● 演習の要件:
(a) LINEヘルスケアのサーバーエンジニアに関する本文によれば、LINEヘルスケアがLINEドクターの中で最優先事項として進めているのは何ですか。
(b) LINEヘルスケアのサーバーエンジニアの役割と課題を述べた本文を、最後の文の後から書き継いでください。

● 提供テキスト:
--- --- ---

その中で、特に今回募集している人材として、BFFとマイクロサービスの部分を開発してもらえるエンジニアを募集しています。

サーバーエンジニアの役割と現状の課題

サーバーエンジニアの役割です。これまで説明していたほかのプロダクトとも同じところですが、基本的にBFFの設計、開発、マイクロサービスの設計、開発などをやっています。

特にちょっとヘルスケアっぽいなと思っているところは、国や医療機関で、かなりDXという言葉だけが広がっていて、実際に国や医療機関と技術面でどう実現していくかも調整、連携していくところがサーバーサイドエンジニアの役割としても入っていることが、特徴的です。

現状、LINEヘルスケアの中での課題です。実はオンライン診療だけではペイシェントジャーニーは解決できません。みなさんも、実際病気にかかったらわかると思うのですが、病院で診察して終わりということはほとんどなくて、必ず薬局に行ってお薬をもらう。ここまで来て「あ、治るかもしれない」みたいな体験ができるのではないかと思っています。

今LINEヘルスケアでは、LINEドクターの中で、早期にオンライン服薬指導と薬の配送機能を提供するところを最優先事項で進めております。

さらに個別最適化によるシステム開発コストの増加で、デリバリーファーストみたいなかたちでやると、なかなかプラットフォームや、共通化みたいな機能のところの、エコシステムの部分を考慮する優先順が、どうしても下がってしまうことがあります。

今プロダクトとしてはローンチしているので、LINEヘルスケアプラットフォームという開発を経て、エコシステムを実現していこうと動いています。

3つ目、これがちょっと特徴的かなと思うのですが、やはり医療というところで命に携わる事業なので、日本の法律とかガイドラインというのは、ほかのものに比べると非常に厳しめになっています。そういった制約がある中で、どうやって価値を創出していくかと言うことに対して課題認識を持っています。

--- --- ---

● 提供データ:
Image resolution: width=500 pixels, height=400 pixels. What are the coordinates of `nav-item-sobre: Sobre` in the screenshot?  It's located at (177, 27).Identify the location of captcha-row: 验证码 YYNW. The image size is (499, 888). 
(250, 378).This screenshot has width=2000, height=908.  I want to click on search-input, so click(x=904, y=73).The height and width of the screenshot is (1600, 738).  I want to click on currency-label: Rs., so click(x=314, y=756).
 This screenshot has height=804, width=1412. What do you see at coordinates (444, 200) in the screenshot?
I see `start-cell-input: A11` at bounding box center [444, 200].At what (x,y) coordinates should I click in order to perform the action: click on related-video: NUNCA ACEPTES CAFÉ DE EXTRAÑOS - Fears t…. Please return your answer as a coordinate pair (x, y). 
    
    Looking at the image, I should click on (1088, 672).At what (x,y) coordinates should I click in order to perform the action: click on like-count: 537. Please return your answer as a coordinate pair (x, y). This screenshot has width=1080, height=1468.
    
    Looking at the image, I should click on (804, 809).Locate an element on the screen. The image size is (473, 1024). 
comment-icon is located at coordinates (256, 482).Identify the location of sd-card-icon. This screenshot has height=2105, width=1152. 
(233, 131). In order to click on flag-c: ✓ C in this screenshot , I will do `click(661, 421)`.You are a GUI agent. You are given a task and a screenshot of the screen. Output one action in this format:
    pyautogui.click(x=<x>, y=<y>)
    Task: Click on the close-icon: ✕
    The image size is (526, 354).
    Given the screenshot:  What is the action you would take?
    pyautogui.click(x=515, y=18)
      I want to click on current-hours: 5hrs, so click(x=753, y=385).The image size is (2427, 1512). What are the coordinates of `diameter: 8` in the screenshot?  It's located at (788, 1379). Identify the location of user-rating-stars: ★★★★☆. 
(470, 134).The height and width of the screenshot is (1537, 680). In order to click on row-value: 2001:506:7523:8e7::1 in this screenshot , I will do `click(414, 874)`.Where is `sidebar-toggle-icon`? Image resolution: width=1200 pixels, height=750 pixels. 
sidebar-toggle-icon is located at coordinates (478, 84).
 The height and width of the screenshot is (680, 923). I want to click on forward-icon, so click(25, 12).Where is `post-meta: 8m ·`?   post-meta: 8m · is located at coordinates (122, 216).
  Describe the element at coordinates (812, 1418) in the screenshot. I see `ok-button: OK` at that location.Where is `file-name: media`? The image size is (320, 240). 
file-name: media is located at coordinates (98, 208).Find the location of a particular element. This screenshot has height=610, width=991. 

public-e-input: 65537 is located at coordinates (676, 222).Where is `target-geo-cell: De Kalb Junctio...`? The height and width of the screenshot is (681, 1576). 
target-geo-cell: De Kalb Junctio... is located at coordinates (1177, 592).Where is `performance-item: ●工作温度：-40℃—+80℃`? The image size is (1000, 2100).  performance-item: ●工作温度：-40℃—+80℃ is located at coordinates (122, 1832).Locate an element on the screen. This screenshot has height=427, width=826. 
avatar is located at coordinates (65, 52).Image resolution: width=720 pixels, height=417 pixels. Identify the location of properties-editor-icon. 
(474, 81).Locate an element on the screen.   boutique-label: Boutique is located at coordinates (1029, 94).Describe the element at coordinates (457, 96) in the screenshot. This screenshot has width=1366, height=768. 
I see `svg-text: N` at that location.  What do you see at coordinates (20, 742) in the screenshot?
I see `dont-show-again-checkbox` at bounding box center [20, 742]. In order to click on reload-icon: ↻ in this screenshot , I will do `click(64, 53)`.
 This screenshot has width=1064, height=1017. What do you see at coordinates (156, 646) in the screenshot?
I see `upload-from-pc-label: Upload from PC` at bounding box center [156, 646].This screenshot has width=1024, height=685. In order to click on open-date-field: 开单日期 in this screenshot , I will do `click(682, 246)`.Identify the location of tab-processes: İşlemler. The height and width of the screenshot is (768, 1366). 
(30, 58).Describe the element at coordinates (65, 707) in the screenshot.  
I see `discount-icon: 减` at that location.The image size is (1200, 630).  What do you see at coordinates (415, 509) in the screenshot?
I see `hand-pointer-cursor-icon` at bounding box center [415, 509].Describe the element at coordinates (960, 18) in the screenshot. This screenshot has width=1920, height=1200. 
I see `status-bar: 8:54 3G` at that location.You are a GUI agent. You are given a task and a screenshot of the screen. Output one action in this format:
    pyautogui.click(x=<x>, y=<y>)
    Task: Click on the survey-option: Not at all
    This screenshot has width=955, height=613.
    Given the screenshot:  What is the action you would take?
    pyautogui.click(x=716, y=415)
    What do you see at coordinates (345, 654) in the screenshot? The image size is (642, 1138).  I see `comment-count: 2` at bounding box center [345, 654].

--- --- ---

● 各設問の解答:
(a) 早期にオンライン服薬指導と薬の配送機能を提供することです。

(b)
医療市場でのDX化

今、日本自体が厚生労働省を筆頭に、医療事業のDXを進めていますが、その計画を事前に捉えたかたちで、Technology Accelarationということを実現していこうと思っています。

直近でわかりやすいところでいくと、電子カルテ、電子処方箋。最近ではマイナンバーの保険証化みたいなところ……いったん延期になりましたが。そういったところを先読みして、早期にテクノロジーで実現していくところを進めていく方針になっています。

とはいえ、まだまだ医療市場でのDX化という温度は高まっていないと思います。みなさんの中でも、オンライン診療やオンライン服薬指導を使っている方は、まだまだ少ないのではないかなと思っておりまして。そういった部分に対して、親和性の高いLINEのプラットフォームやAIを活用して、ユーザー利用の障壁をどんどん軽減していきたいなぁということを考えております。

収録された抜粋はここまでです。